This week in Austerity News:

Mar 10, 2018

Elections in Italy saw more than half of the electorate vote for Euroskeptic, anti-establishment parties on both the left and right. The party taking the largest share of the vote was the leftist Five Star Movement with 32.7%, making it the largest party in parliament. These gains on the left were partially matched by gains on the right as the anti-immigrant and nationalist party The League took 17.4% of the vote, and the Brothers of Italy took 4.4%. The rise of these Euroskeptic parties is in part a response to the countries slow economic recovery since the Great Recession, and the imposition of E.U. austerity policies. On Monday, the League announced its intention to form a coalition with Forza Italia, meaning the right and center-right parties will be the ones to govern.
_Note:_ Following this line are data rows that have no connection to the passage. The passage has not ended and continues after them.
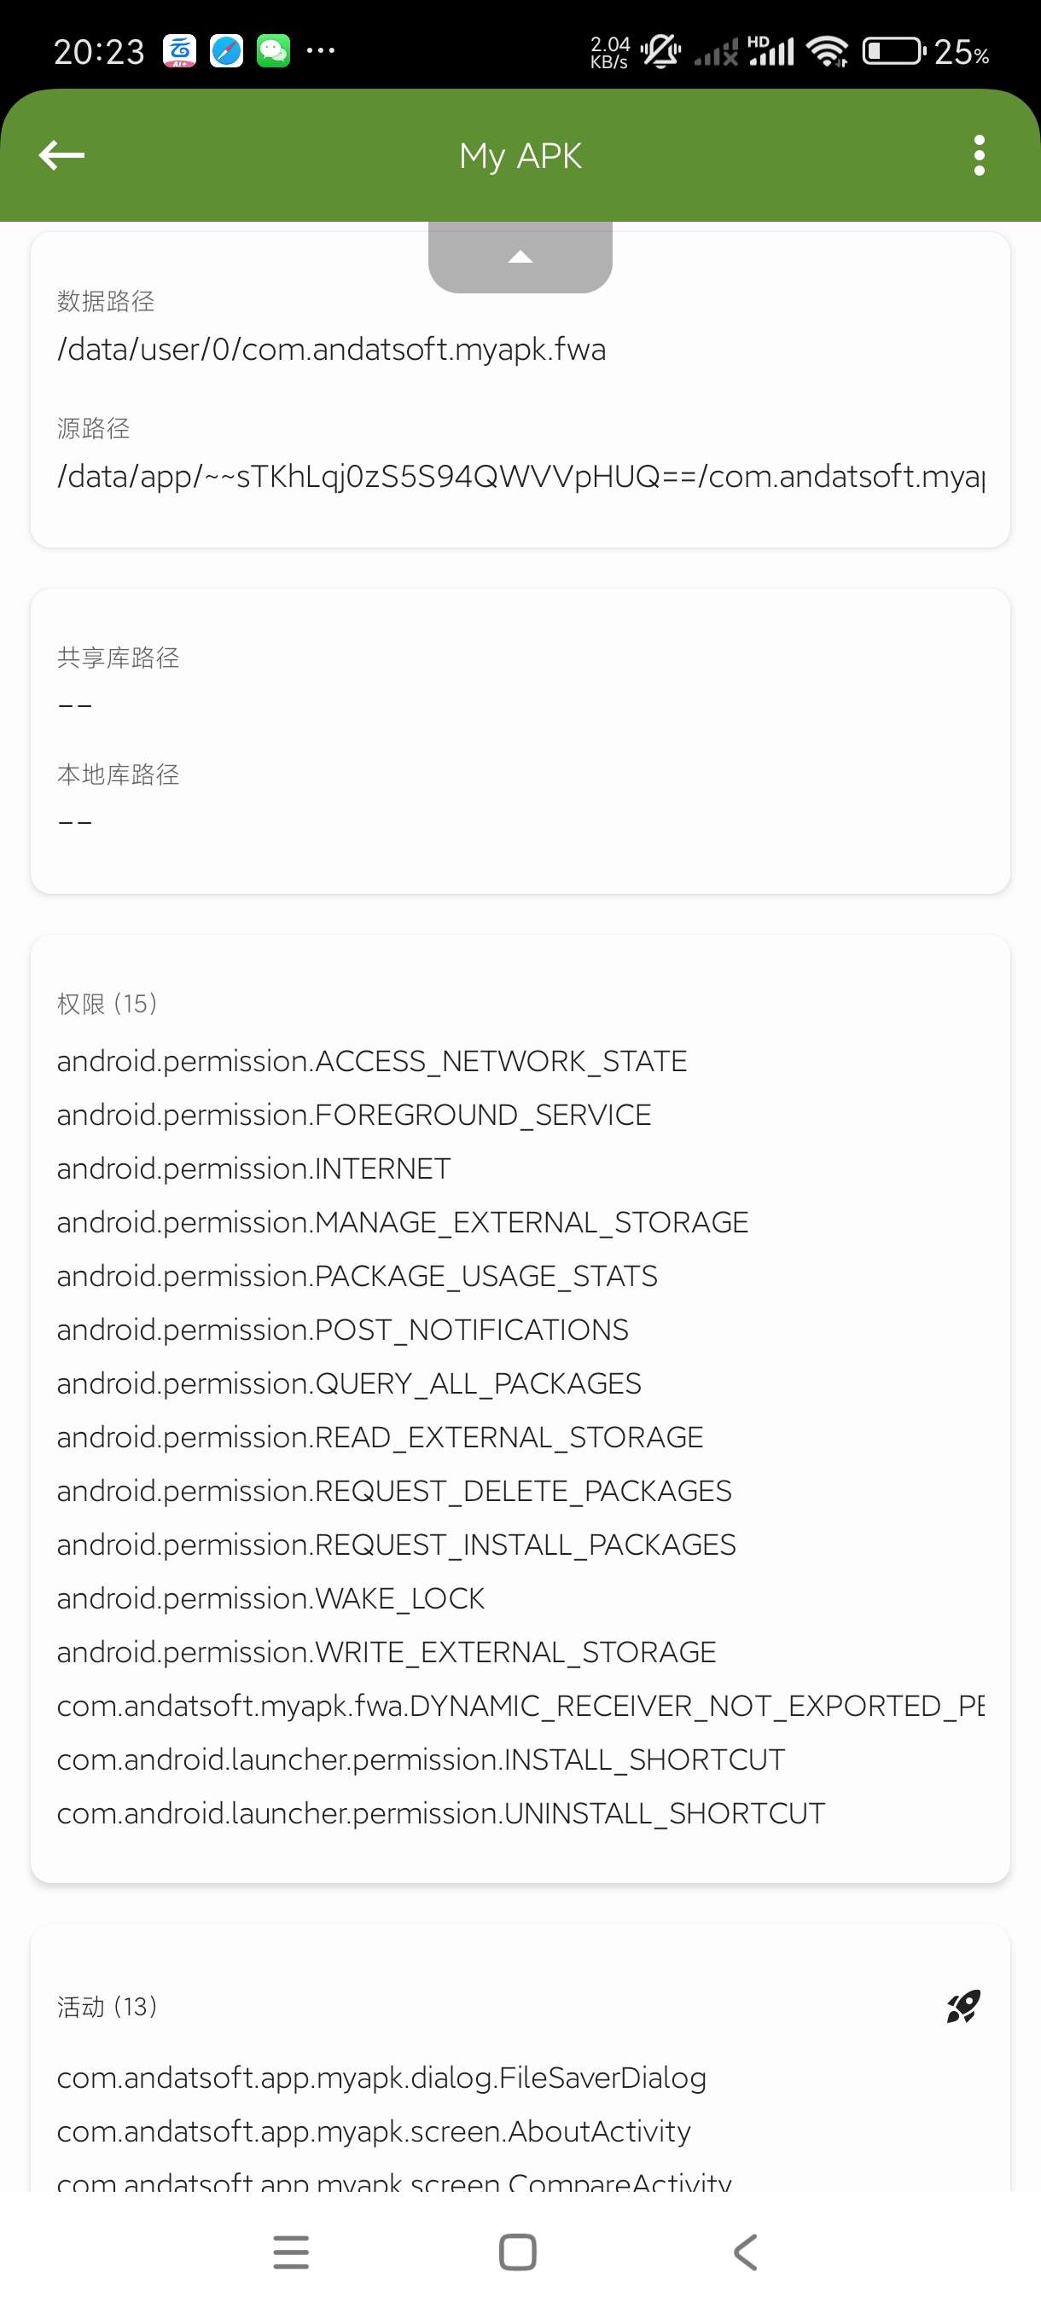This screenshot has height=2313, width=1041.
Task: Tap the back arrow in header
Action: pyautogui.click(x=61, y=155)

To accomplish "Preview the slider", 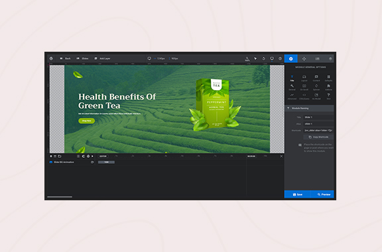I will pyautogui.click(x=322, y=194).
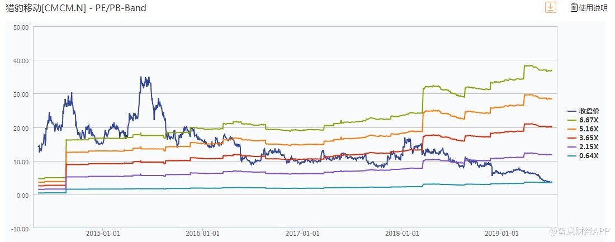This screenshot has height=242, width=615.
Task: Select the teal 0.64X legend line marker
Action: point(572,156)
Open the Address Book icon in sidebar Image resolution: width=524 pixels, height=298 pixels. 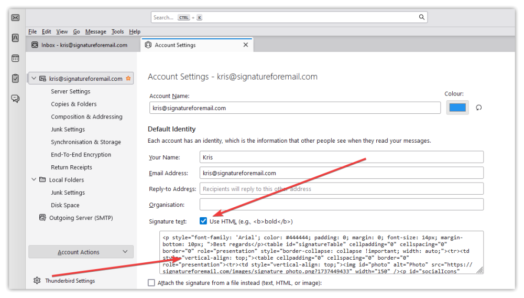[15, 38]
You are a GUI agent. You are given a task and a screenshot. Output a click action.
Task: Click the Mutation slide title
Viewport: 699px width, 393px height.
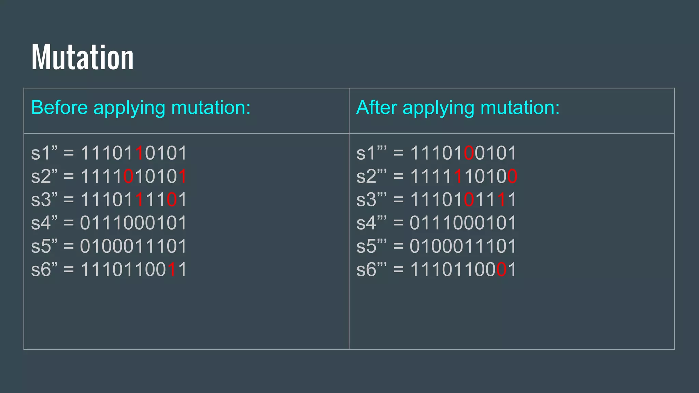click(83, 57)
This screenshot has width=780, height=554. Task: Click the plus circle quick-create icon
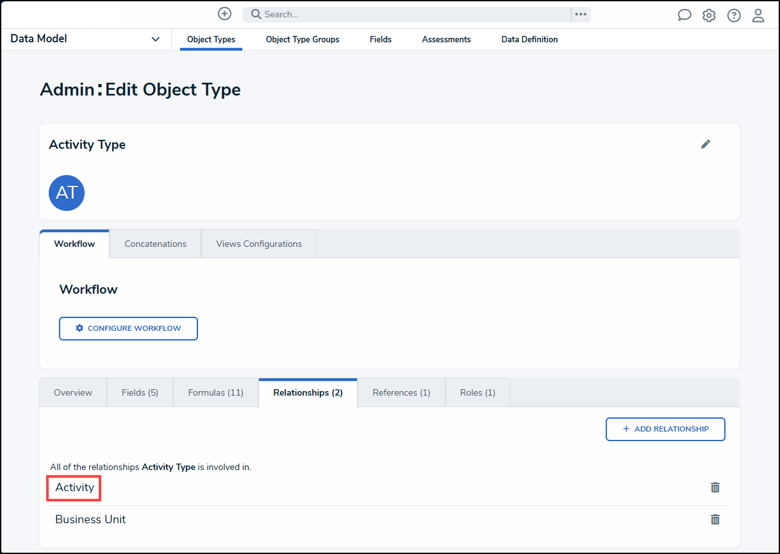click(x=224, y=14)
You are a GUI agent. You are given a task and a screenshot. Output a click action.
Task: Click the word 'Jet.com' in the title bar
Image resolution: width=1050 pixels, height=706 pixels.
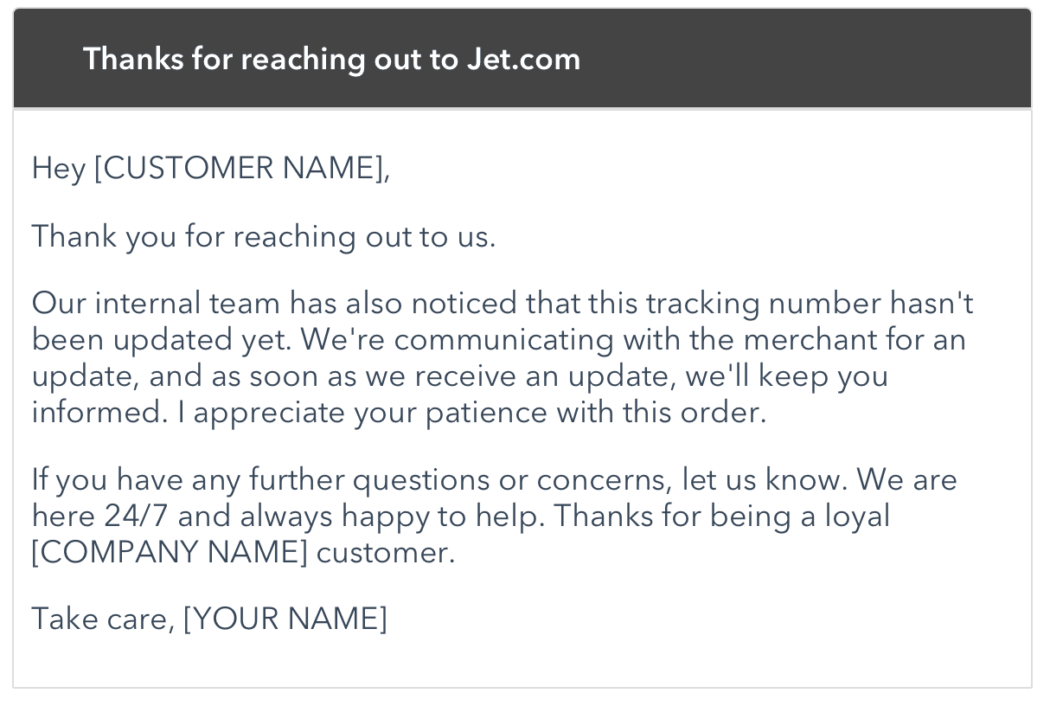coord(523,60)
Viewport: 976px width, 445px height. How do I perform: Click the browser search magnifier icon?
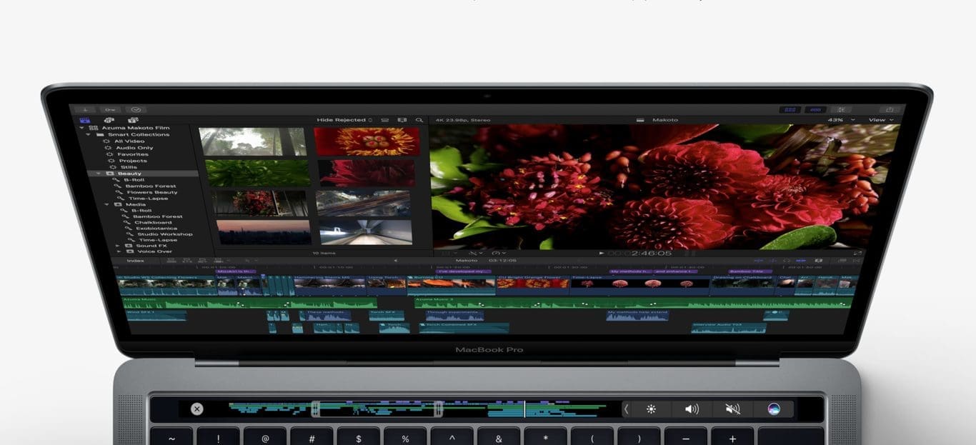[x=419, y=121]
The U.K. Conservatives have achieved a current accounts surplus. A number of former Conservatives, including David Cameron, George Osborne and Andrew Cooper, have been celebrating this “success” on social media. According to IMF analysis, the UK and Ireland’s “spending first” methods of austerity – closing fiscal gaps through spending cuts – has allowed them to experience faster growth than the rest of western Europe (at least until the Brexit vote). However, as New Statesman special correspondent Stephen Bush points out, the relationship between the fiscal balance sheet and growth ignores key parts of the story. Bush point to the human costs of austerity, the degree of exposure during the crisis, the continued struggles of the Eurozone countries, and the resurgence of the Left under Corbyn to highlight how austerity has not been a successful policy regime.

An IMF blog makes the case that the time may be approaching for governments to start tackling budget deficits. Citing the fact that global economic growth is picking back up for the first time in almost a decade, IMF Assistant Director of Communications Christoph Rosenberg claims that “the time to fix the fiscal roof is now, while the sun is shining.” Rosenberg claims that higher global interest rates could put strain on economies that would have to divert resources from infrastructure and social spending towards servicing the debt. To tackle this risk, and to reduce deficits more generally, Rosenberg suggests simplifying the tax code, broadening the tax base, and improving collection capacities, as well as cutting “unproductive” spending and subsidies.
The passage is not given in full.